Call it a good week to bury bad news. As America winds down for Thanksgiving, there has been little time for pumpkin pie at the Federal Communications Commission: the Washington Post reports that the organization has published its final plan to dismantle net neutrality. The unveiling had been previously predicted by the Wall Street Journal.
This has, of course, been in the cards since Donald Trump was elected. The president’s pick for FCC chair, Ajit Pai, made it known early that he wanted to scrap the rules, and he moved quickly to overturn them. An initial proposal for a repeal was soon issued, and public consultation on that document closed just under three months ago.
The FCC’s plan is now to roll back Obama-era rules that reclassified Internet service providers as common carriers rather than information services. Under Pai, the plan is to classify them as carriers once more.
All that is a very bureaucratic way of saying the FCC’s ability to police ISPs—and the services they provide to consumers—will be softened. The plan will also hand some authority over ISPs to the Federal Trade Commission, the body that protects consumers and is able to sue companies whose actions do not tally with the claims they make to the public.
The new plan will go to a vote at the FCC on December 14. It’s expected to pass, as the commision currently has a Republican majority.
In a statement, Pai said that under the repeal of net neutrality rules, “the federal government will stop micromanaging the Internet.” He added that he will “look forward to returning to the light-touch, market-based framework that unleashed the digital revolution and benefited consumers here and around the world.”
There will be public furor over the news. While opponents of net neutrality say such rules disincentivize investment in innovation and infrastructure, advocates say the repeal will make it easy for ISPs to throttle, block, or prioritize traffic for their own gain. The voices in support of net neutrality are loud, and it seems the FCC has chosen this week to roll out its plan in order to minimize their volume.
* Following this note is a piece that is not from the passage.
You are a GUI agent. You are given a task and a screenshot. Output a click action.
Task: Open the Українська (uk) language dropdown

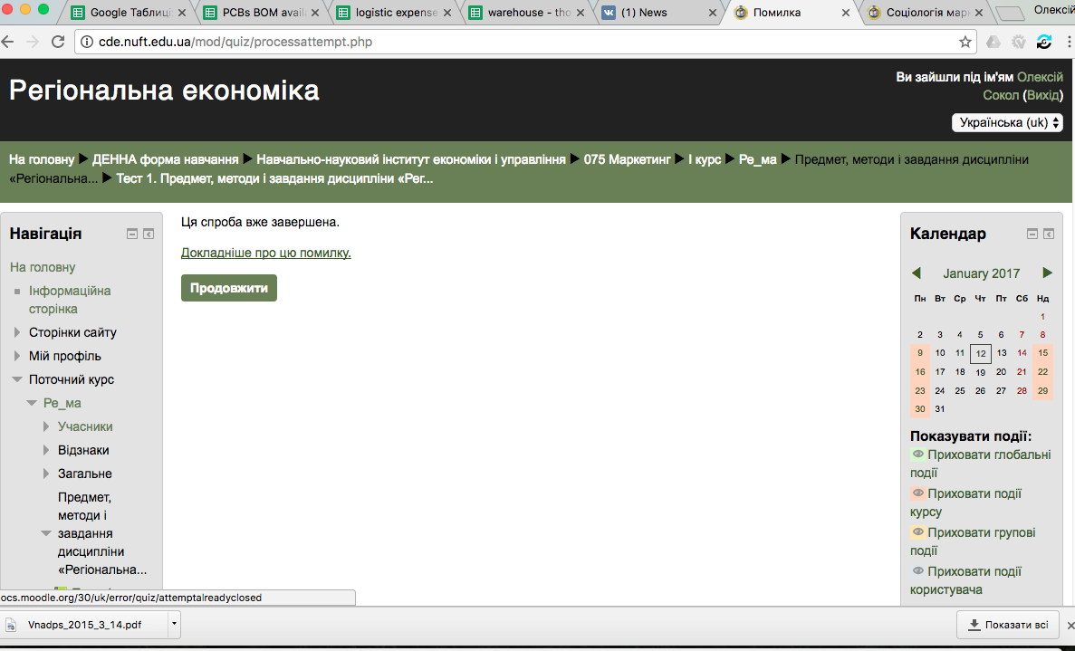tap(1006, 122)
As we’ve argued in the past, neutrality may be a worthy aspiration, but it’s one that doesn’t actually seem to work in reality, and it often ends up being as frustrating as the system it replaces. So while it may seem like a violation of consumer rights, we may be better served by simply getting on with the business of using, building, and refining the Internet—whatever the FCC says.
This post has been updated to reflect the fact that the FCC has published its plan to repeal net neutrality.